Kiplinger's coverage is the most straightforward of the bunch. Staff economist David Payne stated plainly that strong jobs data "should dispel concerns at the Federal Reserve that the economy might be weakening" and that rate cuts are off the table.
The Fed Meeting Is the Real Story Now
The Federal Reserve's next policy meeting is June 16-17. New Fed Chair Kevin Warsh and the FOMC are widely expected by futures traders, per CME Group FedWatch data cited by Kiplinger, to hold rates steady — but the jobs print makes any near-term cut essentially impossible.
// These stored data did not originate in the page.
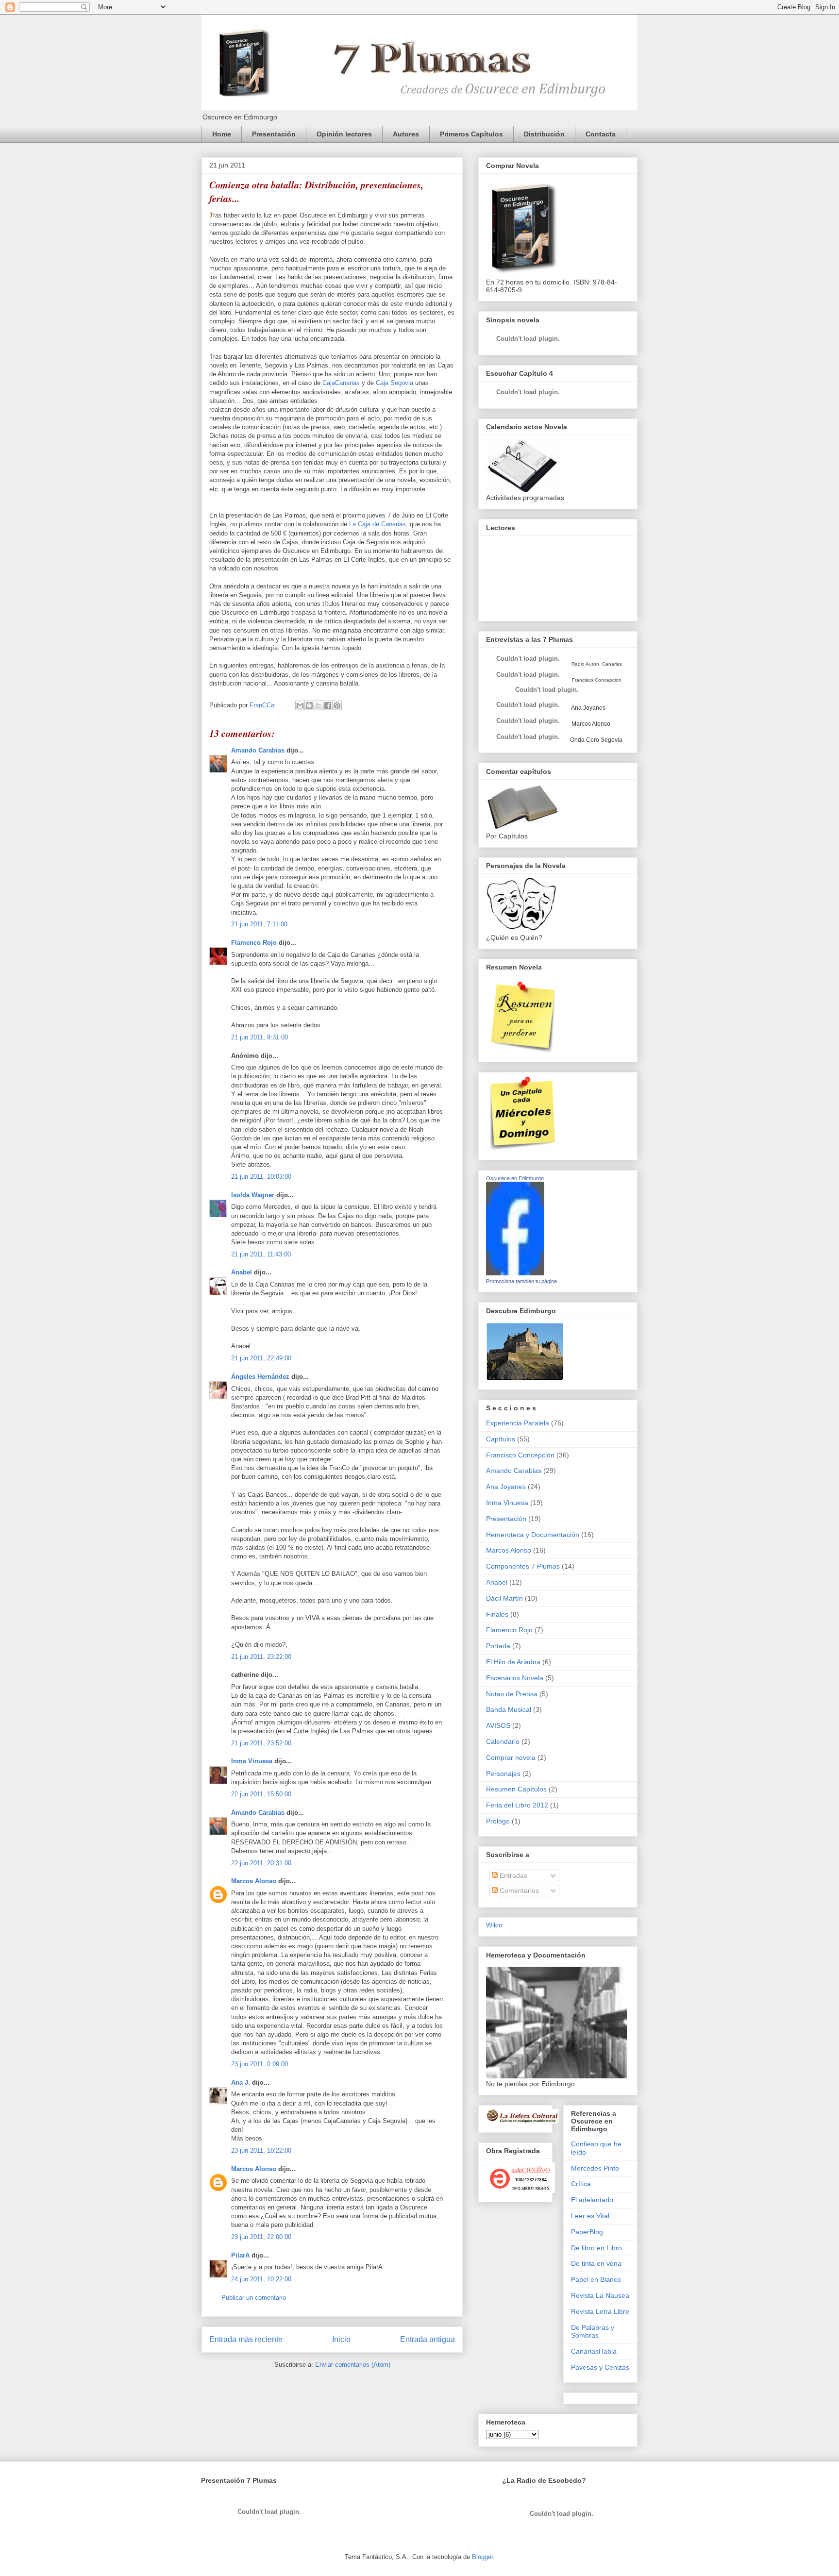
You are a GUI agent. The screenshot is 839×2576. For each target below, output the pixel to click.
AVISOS (498, 1725)
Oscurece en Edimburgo (515, 1178)
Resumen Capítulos (516, 1789)
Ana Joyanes (587, 707)
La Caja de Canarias (377, 524)
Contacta (601, 134)
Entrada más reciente (246, 2339)
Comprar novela (511, 1757)
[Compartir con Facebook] (328, 705)
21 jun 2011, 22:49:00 (261, 1358)
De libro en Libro (596, 2248)
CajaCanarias (341, 382)
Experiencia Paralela (517, 1423)
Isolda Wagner (252, 1195)
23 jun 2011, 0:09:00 (259, 2064)
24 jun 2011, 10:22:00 (261, 2279)
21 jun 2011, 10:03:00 (261, 1176)
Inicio (341, 2339)
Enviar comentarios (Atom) (352, 2364)
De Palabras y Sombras (592, 2332)
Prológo (498, 1821)
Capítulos (500, 1439)
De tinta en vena (596, 2263)
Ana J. (240, 2082)
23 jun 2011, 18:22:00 (261, 2150)
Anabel (241, 1272)
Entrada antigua (427, 2339)
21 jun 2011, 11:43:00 (261, 1254)
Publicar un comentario (253, 2297)
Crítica (581, 2184)
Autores (406, 134)
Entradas (512, 1875)
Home (221, 134)
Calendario (503, 1741)
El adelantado (592, 2200)
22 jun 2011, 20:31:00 (261, 1863)
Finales (497, 1614)
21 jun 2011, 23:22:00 (261, 1656)
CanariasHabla (594, 2351)
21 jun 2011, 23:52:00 (261, 1743)
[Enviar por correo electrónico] (300, 705)
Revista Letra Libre (600, 2311)
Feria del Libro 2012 (517, 1805)
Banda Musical (508, 1709)
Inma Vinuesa (251, 1761)
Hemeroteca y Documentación (532, 1535)
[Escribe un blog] (309, 705)
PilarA (240, 2255)
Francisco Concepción (520, 1455)
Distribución (544, 134)
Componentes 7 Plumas (523, 1566)
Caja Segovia (394, 382)
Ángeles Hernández (260, 1376)
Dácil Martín (504, 1598)
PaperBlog (587, 2232)
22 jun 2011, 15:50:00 (261, 1794)
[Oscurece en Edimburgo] (515, 1273)
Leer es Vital (590, 2216)
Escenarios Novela (514, 1678)
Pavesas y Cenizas (600, 2367)
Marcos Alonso (253, 1881)
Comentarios (518, 1890)
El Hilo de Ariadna (513, 1662)
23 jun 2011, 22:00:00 (261, 2237)
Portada (498, 1646)
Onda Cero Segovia (596, 739)
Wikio (494, 1925)
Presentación (274, 134)
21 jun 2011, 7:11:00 (259, 924)
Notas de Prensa (511, 1694)
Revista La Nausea (600, 2295)
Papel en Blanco (596, 2279)
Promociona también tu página (521, 1281)
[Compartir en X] (318, 705)
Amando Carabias (258, 750)
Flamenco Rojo (254, 942)
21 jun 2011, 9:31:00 (259, 1037)
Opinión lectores (344, 134)
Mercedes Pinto (595, 2168)
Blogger (482, 2556)
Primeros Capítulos (471, 134)
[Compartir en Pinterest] (337, 705)
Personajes (503, 1773)
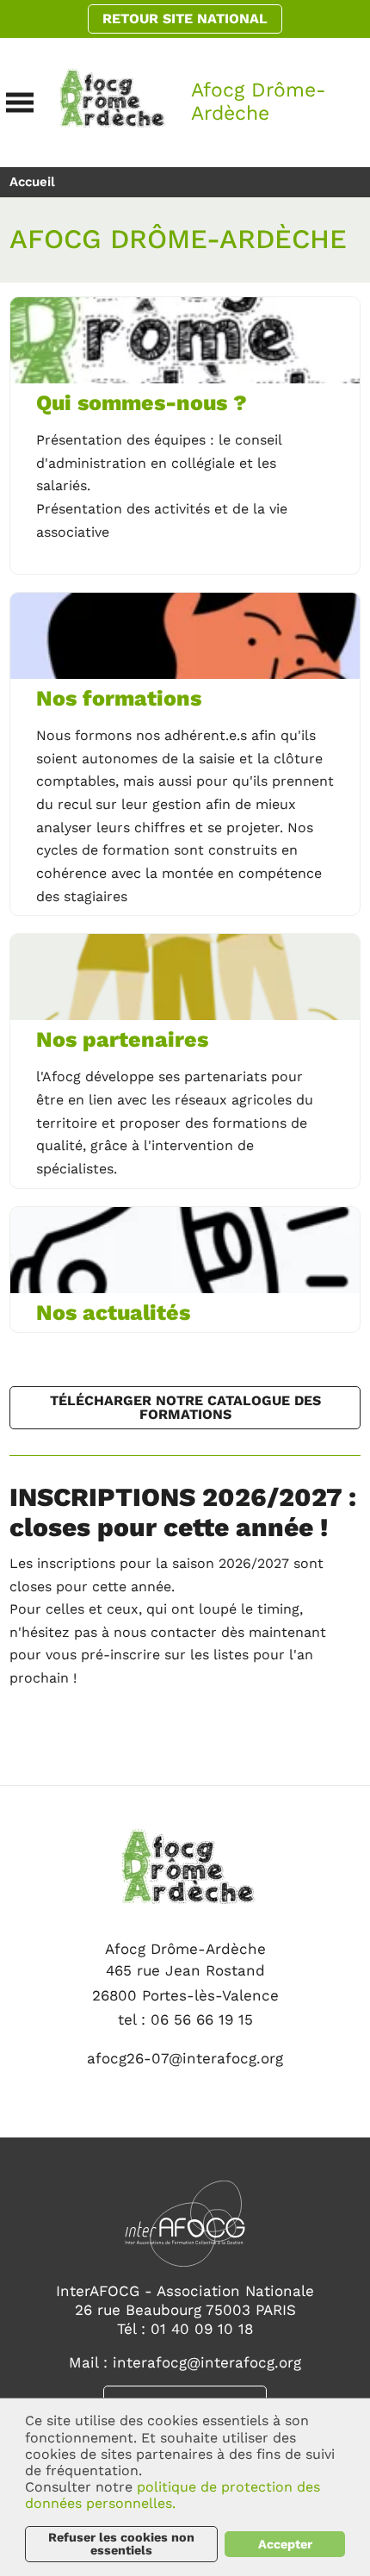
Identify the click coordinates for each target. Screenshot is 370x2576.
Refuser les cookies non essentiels (121, 2543)
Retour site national (185, 18)
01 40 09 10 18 (202, 2328)
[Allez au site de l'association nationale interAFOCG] (185, 2227)
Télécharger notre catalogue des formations (185, 1407)
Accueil (32, 182)
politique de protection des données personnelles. (172, 2495)
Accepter (285, 2544)
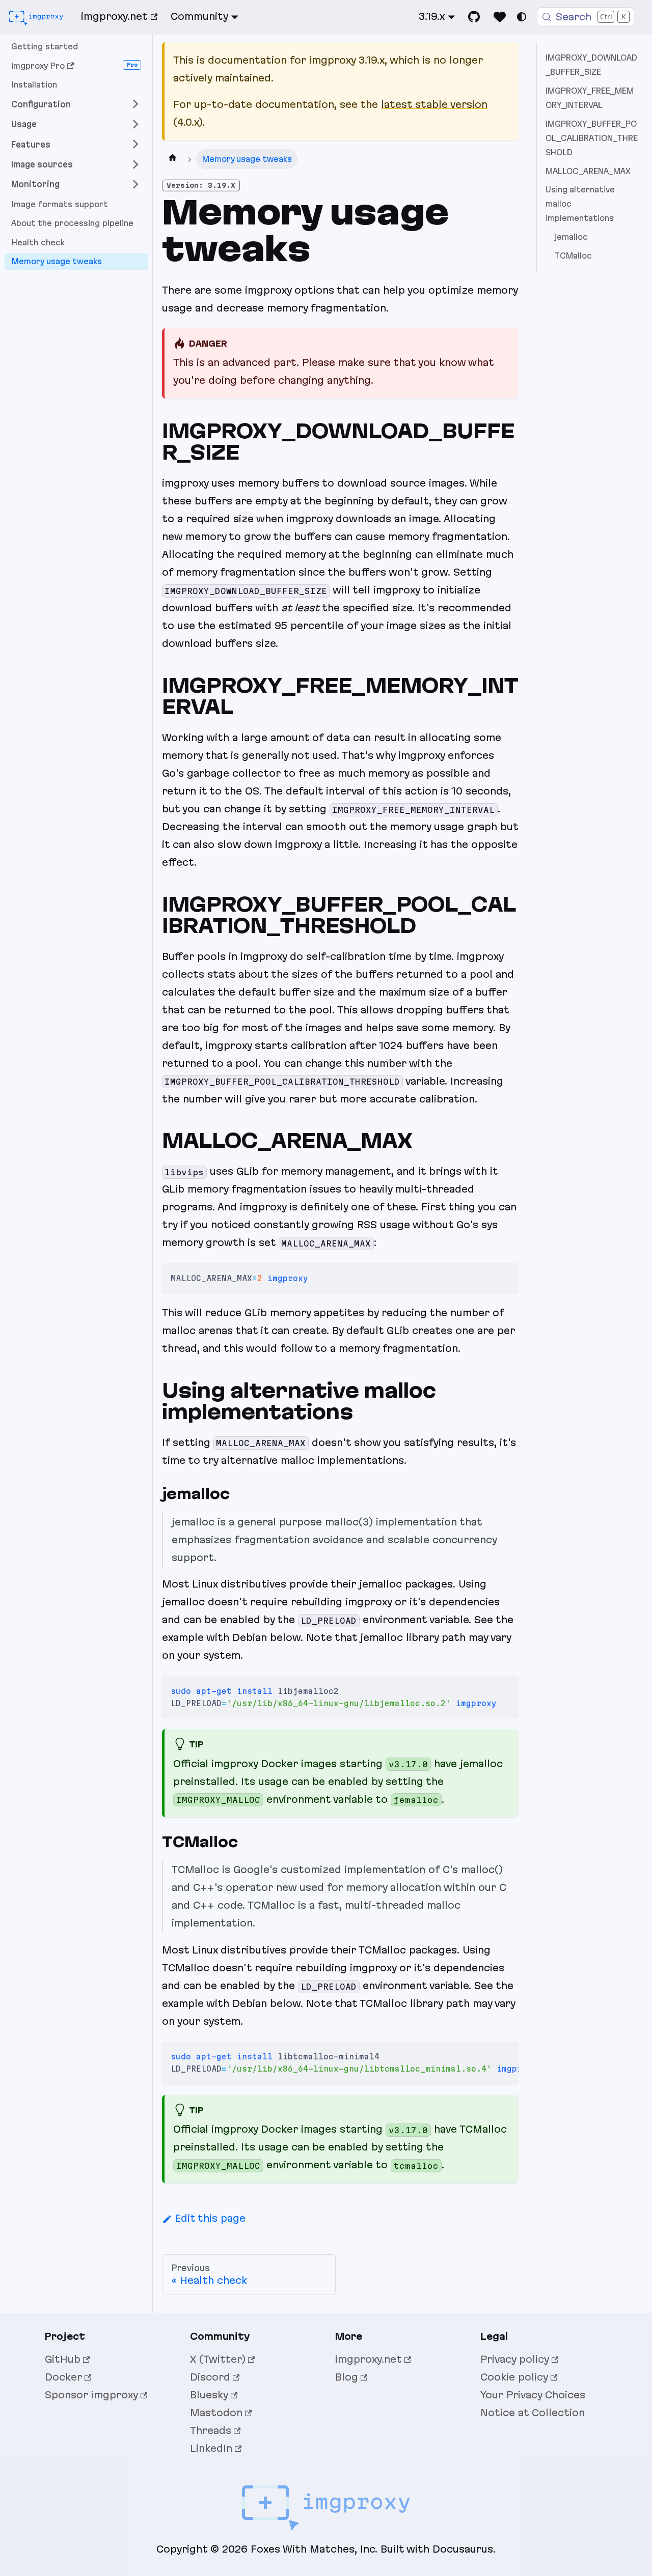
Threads (210, 2430)
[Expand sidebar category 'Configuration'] (135, 104)
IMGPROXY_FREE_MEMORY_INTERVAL (590, 98)
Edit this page (210, 2218)
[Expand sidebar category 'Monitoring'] (135, 184)
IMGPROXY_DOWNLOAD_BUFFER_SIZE (591, 65)
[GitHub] (474, 16)
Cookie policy (514, 2377)
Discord (210, 2377)
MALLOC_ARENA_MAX (588, 171)
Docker (63, 2377)
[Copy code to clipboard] (505, 1276)
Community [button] (199, 16)
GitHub (62, 2359)
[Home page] (172, 159)
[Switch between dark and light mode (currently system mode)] (521, 16)
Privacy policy (514, 2359)
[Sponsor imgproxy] (499, 16)
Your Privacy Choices (532, 2394)
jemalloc (571, 237)
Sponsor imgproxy (91, 2394)
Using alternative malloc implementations (580, 204)
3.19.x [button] (432, 16)
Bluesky (209, 2394)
Mortgage rates aren't coming down. Credit card rates aren't coming down. Car loans aren't getting cheaper. Every month the Fed holds, household budgets face continued pressure that wage growth — while real — isn't fully offsetting.
The Actual Picture
The U.S. has added 569,000 jobs in 2026 through May, averaging 113,800 per month, according to Kiplinger. Leisure and hospitality led May with 70,000 new positions. Local government added 55,000. Healthcare added 35,000.
But one in four job-seekers has been searching for more than six months. The quit rate is depressed, meaning workers can't improve their situations by jumping to better-paying jobs. Inflation remains the reason the Fed won't cut — keeping the cost of living elevated even as paychecks nominally grow.
Strong job creation and a grinding long-term unemployment crisis exist simultaneously right now. The workers who have jobs have reason for optimism. The workers who lost them months ago and still can't find new ones have a very different story.